Pixel coordinate grounding data ::

☆ ☆ ☆ ☆ ☆

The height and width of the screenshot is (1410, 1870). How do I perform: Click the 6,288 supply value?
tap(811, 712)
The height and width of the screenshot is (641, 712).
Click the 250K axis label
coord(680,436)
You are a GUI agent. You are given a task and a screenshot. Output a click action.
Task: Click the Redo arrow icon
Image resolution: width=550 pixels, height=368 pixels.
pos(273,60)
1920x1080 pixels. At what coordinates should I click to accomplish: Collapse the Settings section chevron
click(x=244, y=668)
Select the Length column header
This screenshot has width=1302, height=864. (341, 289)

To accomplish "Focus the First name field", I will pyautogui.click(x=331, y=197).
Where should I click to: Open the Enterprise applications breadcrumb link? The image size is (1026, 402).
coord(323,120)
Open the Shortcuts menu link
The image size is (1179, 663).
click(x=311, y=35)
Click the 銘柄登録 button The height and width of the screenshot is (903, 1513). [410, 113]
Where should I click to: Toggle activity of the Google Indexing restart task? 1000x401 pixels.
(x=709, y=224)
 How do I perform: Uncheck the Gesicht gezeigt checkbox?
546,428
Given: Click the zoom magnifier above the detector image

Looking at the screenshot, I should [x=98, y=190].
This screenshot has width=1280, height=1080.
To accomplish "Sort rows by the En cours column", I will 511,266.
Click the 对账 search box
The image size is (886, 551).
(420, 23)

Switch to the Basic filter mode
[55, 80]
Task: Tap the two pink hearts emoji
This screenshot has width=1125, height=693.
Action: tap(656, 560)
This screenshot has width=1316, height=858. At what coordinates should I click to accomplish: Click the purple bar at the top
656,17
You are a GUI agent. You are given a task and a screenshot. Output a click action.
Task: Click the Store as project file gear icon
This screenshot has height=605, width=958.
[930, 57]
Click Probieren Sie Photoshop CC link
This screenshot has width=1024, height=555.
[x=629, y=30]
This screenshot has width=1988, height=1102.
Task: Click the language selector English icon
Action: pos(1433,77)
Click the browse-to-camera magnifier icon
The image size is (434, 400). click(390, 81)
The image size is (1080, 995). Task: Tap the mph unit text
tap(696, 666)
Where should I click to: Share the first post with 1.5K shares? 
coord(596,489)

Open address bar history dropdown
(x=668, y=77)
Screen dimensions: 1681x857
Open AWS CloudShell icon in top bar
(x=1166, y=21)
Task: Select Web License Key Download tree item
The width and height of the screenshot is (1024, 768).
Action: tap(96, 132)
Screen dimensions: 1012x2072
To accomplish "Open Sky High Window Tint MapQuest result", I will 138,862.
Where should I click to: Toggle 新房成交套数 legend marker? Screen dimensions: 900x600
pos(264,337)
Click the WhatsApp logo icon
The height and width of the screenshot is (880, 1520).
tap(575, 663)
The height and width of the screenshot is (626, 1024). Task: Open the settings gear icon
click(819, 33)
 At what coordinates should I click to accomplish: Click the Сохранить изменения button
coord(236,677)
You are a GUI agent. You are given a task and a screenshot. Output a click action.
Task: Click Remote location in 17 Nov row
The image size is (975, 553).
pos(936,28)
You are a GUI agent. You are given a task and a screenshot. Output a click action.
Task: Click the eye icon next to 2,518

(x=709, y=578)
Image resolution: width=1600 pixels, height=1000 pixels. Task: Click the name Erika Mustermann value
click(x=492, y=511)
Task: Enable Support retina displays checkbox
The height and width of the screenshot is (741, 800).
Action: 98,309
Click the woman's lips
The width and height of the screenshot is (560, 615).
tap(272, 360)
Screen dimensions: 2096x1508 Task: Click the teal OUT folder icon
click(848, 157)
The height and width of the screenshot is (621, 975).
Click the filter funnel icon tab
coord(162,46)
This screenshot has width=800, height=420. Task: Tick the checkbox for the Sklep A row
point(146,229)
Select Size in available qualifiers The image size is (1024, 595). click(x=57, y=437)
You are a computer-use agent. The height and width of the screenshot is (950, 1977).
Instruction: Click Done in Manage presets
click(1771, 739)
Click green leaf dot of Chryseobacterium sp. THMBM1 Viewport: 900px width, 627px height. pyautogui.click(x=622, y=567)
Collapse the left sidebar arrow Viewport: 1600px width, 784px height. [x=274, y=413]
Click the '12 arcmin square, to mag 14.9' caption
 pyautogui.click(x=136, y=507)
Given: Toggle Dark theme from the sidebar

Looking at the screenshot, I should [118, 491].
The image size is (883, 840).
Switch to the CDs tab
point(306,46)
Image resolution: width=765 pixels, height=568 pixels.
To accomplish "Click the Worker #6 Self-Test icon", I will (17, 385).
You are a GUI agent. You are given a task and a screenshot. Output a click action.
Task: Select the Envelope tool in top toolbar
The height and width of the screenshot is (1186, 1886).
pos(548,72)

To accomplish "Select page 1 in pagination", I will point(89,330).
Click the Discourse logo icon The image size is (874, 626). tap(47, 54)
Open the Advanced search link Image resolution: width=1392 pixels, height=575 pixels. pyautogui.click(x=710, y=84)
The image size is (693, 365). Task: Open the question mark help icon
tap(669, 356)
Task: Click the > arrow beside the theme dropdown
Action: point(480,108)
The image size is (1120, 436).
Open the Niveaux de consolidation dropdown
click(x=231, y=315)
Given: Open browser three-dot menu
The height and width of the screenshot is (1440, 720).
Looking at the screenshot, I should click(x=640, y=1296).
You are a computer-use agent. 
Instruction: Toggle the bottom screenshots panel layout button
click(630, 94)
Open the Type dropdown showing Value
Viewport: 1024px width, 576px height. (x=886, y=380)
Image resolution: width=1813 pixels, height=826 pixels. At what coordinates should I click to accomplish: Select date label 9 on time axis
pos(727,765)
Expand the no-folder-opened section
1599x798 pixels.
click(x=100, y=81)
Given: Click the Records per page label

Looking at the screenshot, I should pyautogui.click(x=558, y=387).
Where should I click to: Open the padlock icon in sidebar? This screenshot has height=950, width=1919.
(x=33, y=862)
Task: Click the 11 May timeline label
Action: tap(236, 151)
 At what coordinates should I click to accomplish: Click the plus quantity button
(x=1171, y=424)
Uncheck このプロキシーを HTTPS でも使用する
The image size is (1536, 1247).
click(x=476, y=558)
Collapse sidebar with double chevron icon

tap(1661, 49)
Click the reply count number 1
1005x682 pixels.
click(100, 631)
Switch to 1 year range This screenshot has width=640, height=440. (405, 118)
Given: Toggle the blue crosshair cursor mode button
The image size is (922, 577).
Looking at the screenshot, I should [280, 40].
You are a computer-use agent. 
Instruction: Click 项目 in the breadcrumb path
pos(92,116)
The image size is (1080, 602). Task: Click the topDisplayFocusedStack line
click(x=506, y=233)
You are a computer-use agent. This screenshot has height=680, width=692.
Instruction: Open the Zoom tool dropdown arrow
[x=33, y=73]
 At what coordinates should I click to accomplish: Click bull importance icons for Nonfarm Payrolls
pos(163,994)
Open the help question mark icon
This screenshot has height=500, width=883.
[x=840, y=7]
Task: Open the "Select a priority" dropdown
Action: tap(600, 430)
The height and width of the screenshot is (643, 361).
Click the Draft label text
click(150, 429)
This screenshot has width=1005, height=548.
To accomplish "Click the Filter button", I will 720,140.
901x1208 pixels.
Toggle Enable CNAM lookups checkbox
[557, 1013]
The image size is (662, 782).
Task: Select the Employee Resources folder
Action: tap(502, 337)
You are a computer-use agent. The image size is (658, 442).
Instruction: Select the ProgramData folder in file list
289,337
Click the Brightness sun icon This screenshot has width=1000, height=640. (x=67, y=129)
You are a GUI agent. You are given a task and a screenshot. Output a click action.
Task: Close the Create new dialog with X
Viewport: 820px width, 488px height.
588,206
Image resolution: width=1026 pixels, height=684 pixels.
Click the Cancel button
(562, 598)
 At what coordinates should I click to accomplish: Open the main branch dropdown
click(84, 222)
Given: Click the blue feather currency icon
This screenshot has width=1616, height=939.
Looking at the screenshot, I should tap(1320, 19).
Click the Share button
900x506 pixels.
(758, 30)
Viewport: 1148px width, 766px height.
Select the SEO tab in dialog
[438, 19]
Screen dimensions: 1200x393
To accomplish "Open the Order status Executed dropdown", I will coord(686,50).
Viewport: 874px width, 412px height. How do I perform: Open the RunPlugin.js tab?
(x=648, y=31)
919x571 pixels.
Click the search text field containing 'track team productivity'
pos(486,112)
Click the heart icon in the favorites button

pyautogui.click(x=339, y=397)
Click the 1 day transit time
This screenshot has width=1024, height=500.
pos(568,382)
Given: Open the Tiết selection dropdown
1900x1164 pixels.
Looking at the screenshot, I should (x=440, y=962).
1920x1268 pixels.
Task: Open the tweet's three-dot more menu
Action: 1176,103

☆ ☆ ☆ ☆ ☆

Retype the records above, but only those lines that fall between the line containing "Where should I click to: Share" and the line containing "Task: Select Web", with both of those lines included, exactly as written.

Where should I click to: Share the first post with 1.5K shares? 
coord(596,489)

Open address bar history dropdown
(x=668, y=77)
Screen dimensions: 1681x857
Open AWS CloudShell icon in top bar
(x=1166, y=21)
Task: Select Web License Key Download tree item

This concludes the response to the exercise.